The interlocking links of the chain would be impossible to make using conventional microfabrication techniques. Instead, they were conjured into existence by waving a magic wand – or rather, a laser beam. This method, called two-photon 3D microfabrication, is just starting to make its mark. Fast, cheap and flexible, it can create multilayered microchips, custom-designed crystals, pre-assembled propellers – tiny objects with fantastical curves, interlocking parts and 3D structures, all qualities difficult or impossible to achieve with traditional techniques. “It’s like making Frank Gehry-type buildings instead of flat warehouses,” says Malvin Teich, an engineer at Boston University.
The “flat warehouses” he means are the silicon computer chips made by photolithography, today’s standard in microfabrication.
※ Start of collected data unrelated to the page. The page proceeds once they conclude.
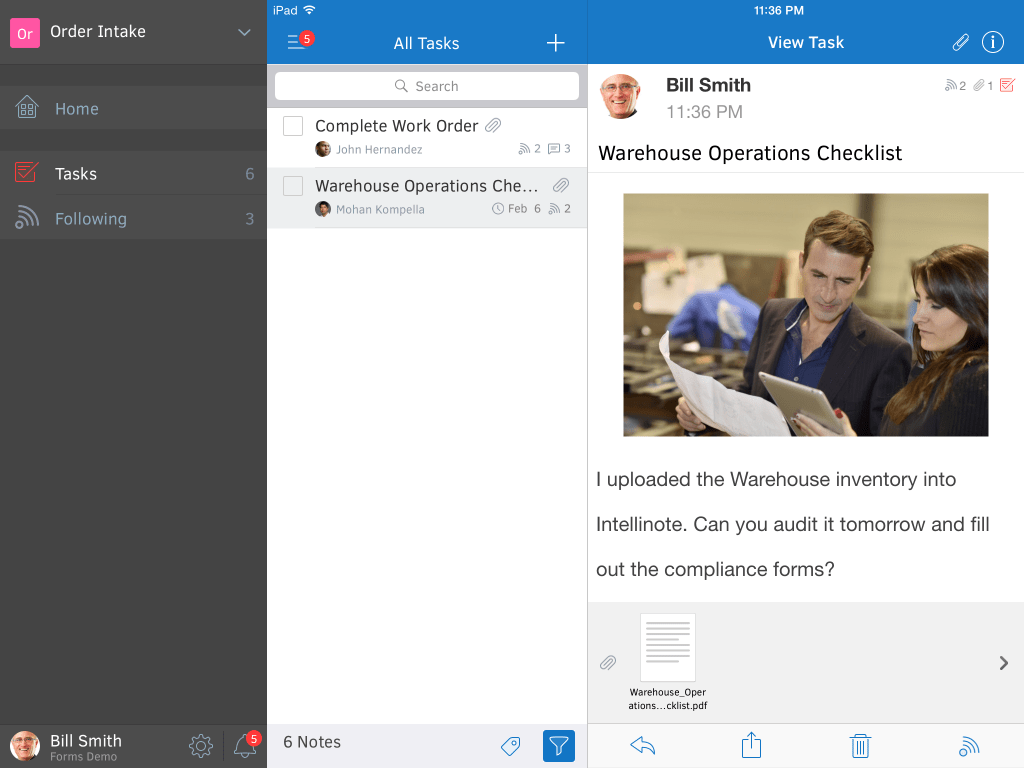Image resolution: width=1024 pixels, height=768 pixels.
Task: Check off the Complete Work Order task
Action: 293,125
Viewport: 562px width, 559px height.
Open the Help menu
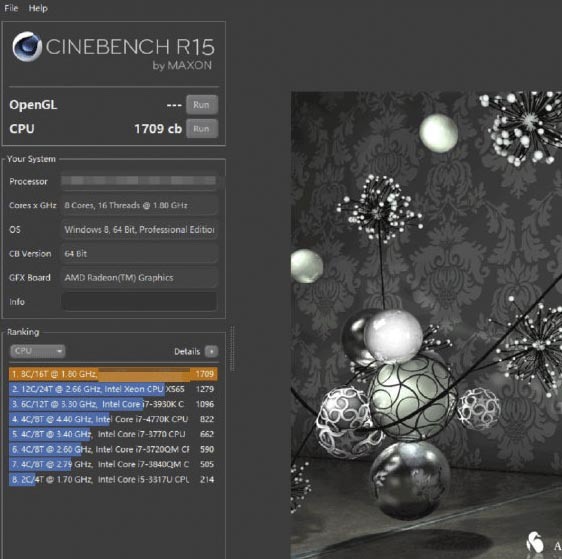click(38, 8)
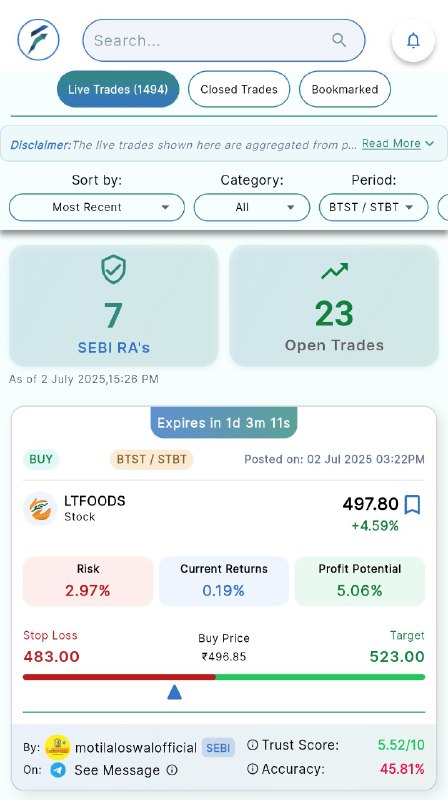This screenshot has width=448, height=800.
Task: Switch to the Bookmarked tab
Action: coord(344,89)
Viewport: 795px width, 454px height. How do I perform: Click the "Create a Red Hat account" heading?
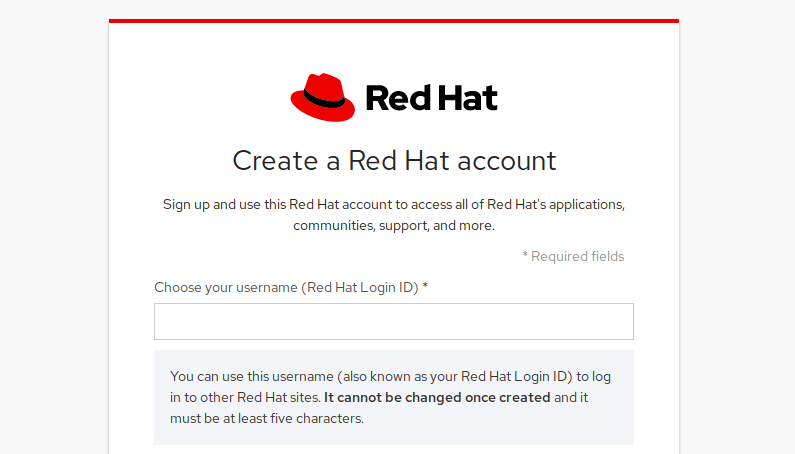[x=394, y=160]
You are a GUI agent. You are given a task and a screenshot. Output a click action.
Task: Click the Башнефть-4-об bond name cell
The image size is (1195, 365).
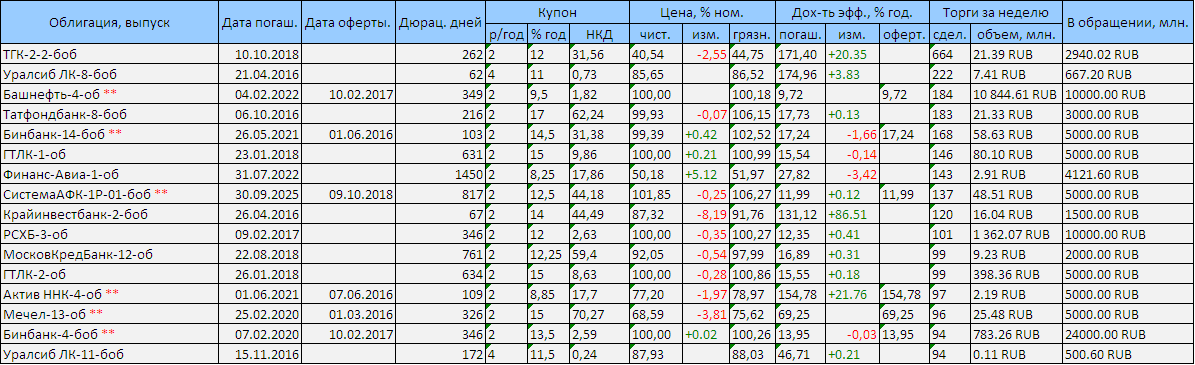(x=47, y=94)
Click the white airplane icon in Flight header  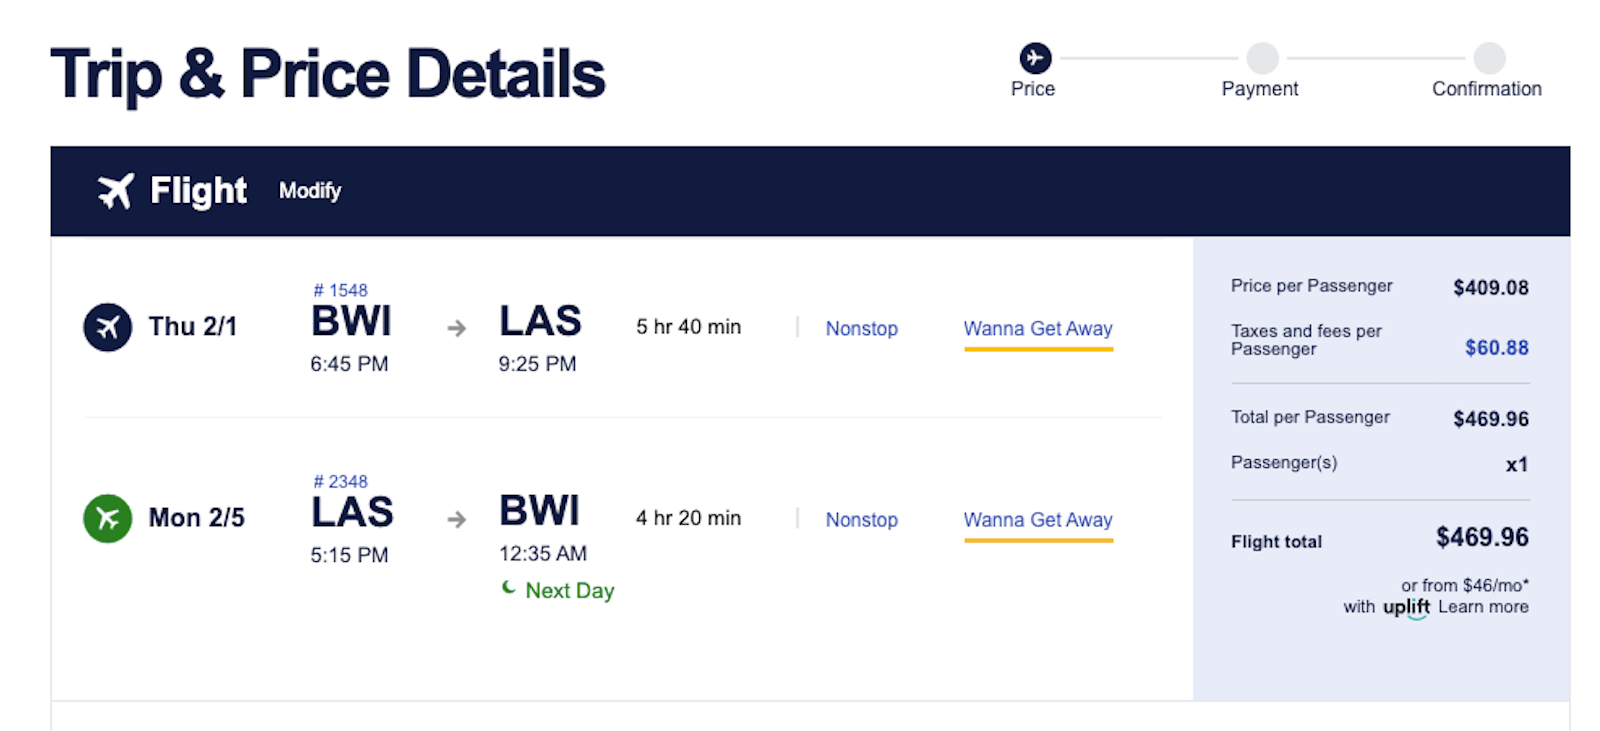point(115,190)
Photolithography etches the circuit onto the silicon by shining ultraviolet light through a flat mask perforated with the pattern of the chip circuitry. The technique can produce multilayer constructions, by depositing successive layers of silicon and using different masks to etch each layer, slowly building up a 3D structure. But you could never build a curvy Bilbao Guggenheim in this way.
Two-photon microfabrication is a different story. “You could do this on top of a desk, if you had the right lasers,” says John Fourkas, Teich’s collaborator at the University of Maryland in College Park. In fact, Fourkas is pretty much describing his lab, which is essentially just a big table with a laser hooked up to a computer and a few lenses. The laser scans through a drop of…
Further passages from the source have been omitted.